Para o ano que vem, no entanto, a equipe econômica do governo Jair Bolsonaro não orçou a maior parte do fundo no PLOA 2022, inviabilizando seu uso. O valor estimado para a Universalização do Acesso de Escolas Públicas à Banda Larga corresponde a apenas 1% da arrecadação atual do Fust.
Criado pela Lei 9.998/2000, o Fust é formado com 1% da receita operacional bruta das empresas do setor de telecomunicações. Sua função é, conforme o texto da lei, “estimular a expansão, o uso e a melhoria da qualidade das redes e dos serviços de telecomunicações, reduzir as desigualdades regionais e estimular o uso e o desenvolvimento de novas tecnologias de conectividade para promoção do desenvolvimento econômico e social”.
Porém, um levantamento feito pelo portal Siga Brasil, mantido pelo Senado Federal, apontou que de 2015 a 2020, as despesas realizadas com recursos do Fust para atender à sua finalidade corresponderam a apenas 0,0062% do total arrecadado. A maior parte do dinheiro tem ficado com o Tesouro Nacional que o utiliza para cobertura dos custos da dívida pública. A retenção dos valores arrecadados pelo Fust, bem como de outros fundos públicos, está amparada na Emenda Constitucional nº 109, de 15 de março do corrente ano.
Prejuízo à educação
Para o deputado Idilvan Alencar (PDT-CE), autor do projeto que deu origem à Lei 14.109/2020, a proposta orçamentária para 2022 traz um “prejuízo gigantesco” à educação no País. Segundo ele, a proposta inicial do projeto era direcionar todo o valor depositado no Fust para apoiar iniciativas estaduais e municipais de ampliação do acesso à banda larga nas escolas por todo Brasil. A expectativa era beneficiar mais de 18 milhões de estudantes oriundos de famílias inscritas no Cadastro Único de Políticas Sociais (CadÚnico).

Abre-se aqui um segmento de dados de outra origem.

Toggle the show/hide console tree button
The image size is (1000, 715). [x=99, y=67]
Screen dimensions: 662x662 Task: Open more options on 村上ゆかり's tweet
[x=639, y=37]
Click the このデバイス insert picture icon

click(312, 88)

Diante da resistência da equipe econômica a liberar aquelas verbas, os deputados da Frente Parlamentar de Defesa da Educação chegaram a um acordo com o governo pelo qual seriam aplicados R$ 3,5 bilhões – majoritariamente com dinheiro do Fust. Mas nem mesmo o valor acordado foi cumprido até hoje.
“Um país que tem escolas fechadas por dois anos vai comprometer o futuro não só dos jovens, mas do próprio país”, disse Alencar para quem o desvio de recursos que poderiam levar conexão de internet para todo o país para pagamento de dívida pública é um dos sinais das “perdas invisíveis” da educação. “A gente conta número de mortos da pandemia, conta desastre na economia, mas educação parece invisível”, disse.

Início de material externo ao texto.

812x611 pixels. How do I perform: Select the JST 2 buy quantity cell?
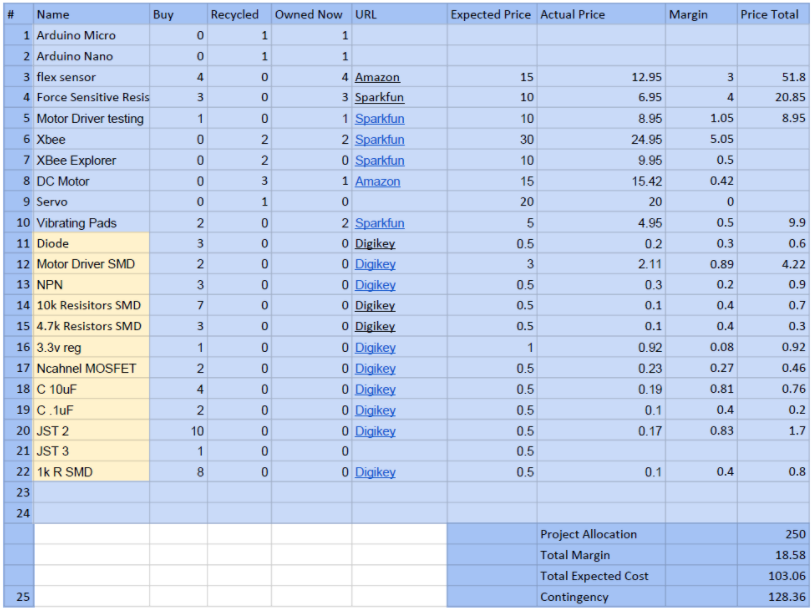(x=179, y=430)
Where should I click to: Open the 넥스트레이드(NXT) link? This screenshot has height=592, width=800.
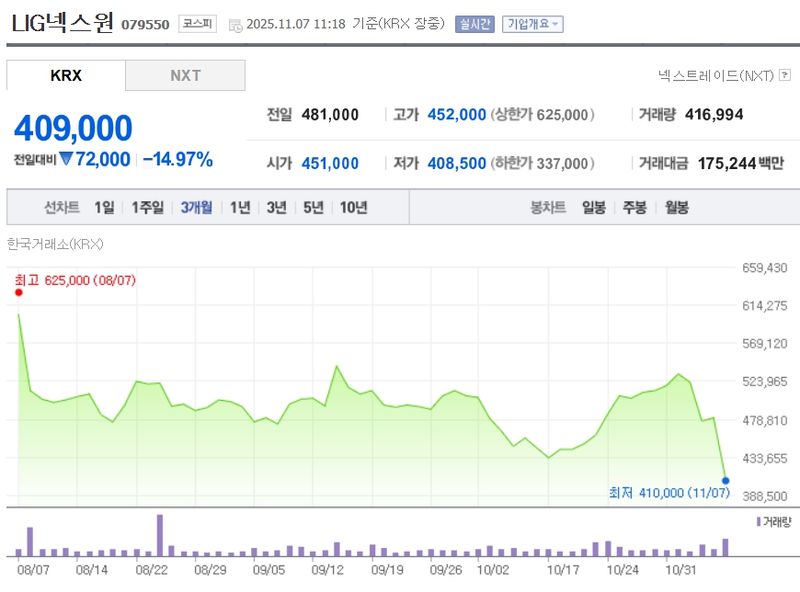[716, 75]
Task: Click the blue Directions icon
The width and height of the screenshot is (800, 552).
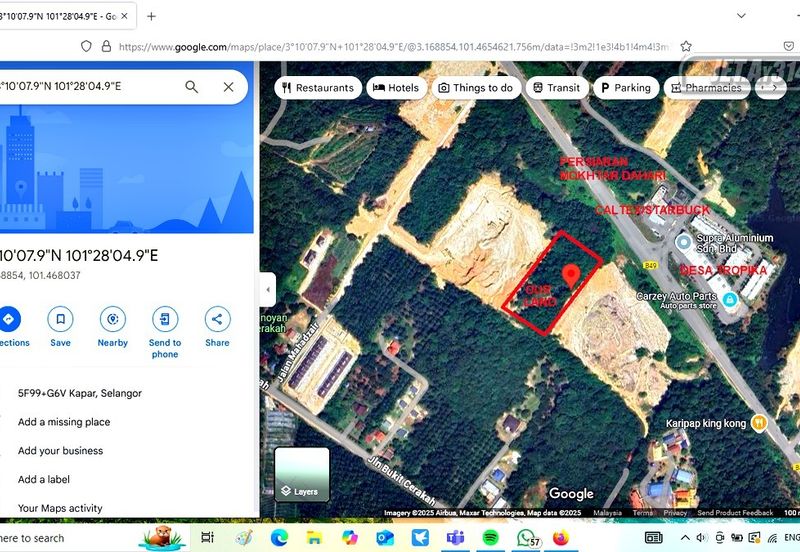Action: coord(9,320)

O presidente da SBPC, Renato Janine Ribeiro, entende que “o uso de Medida Provisória e o recurso à Emenda Constitucional 109 constituem artifícios para impedir a adoção de uma providência necessária para reduzir a desigualdade de acesso dos alunos mais vulneráveis ao ensino remoto, além de permitirem o desrespeito a uma decisão soberana do Congresso, amparada na Constituição, ao derrubar o veto presidencial ao projeto de lei”.
Inovação
Por sua vez, o Fundo para o Desenvolvimento Tecnológico das Telecomunicações (Funttel) foi orçado no PLOA 2022 em R$ 21,322 milhões, uma queda de 20% comparado ao orçamento atual. Os recursos para Inovação Tecnológica subiram 61%, com R$ 21,922 milhões previstos para 2022. A verba de Operações de Crédito para financiamento de projetos subiu 26%, totalizando R$ 464,663 milhões.

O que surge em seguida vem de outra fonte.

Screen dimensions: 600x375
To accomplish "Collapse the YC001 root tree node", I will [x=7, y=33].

Ambos Fust e Funttel foram criados para financiar a implantação de redes e inovação tecnológica no setor de telecomunicações, então recém privatizado. O alvo do Fust era garantir os serviços à população mais carente que não seria normalmente atendida pelas companhias privadas em razão de custos e do baixo retorno. O Funttel tem por objetivo estimular a inovação tecnológica, facilitando o acesso de pequenos e médios empresários a investimentos e capacitação profissional, ampliando assim a competitividade da indústria brasileira de telecomunicações.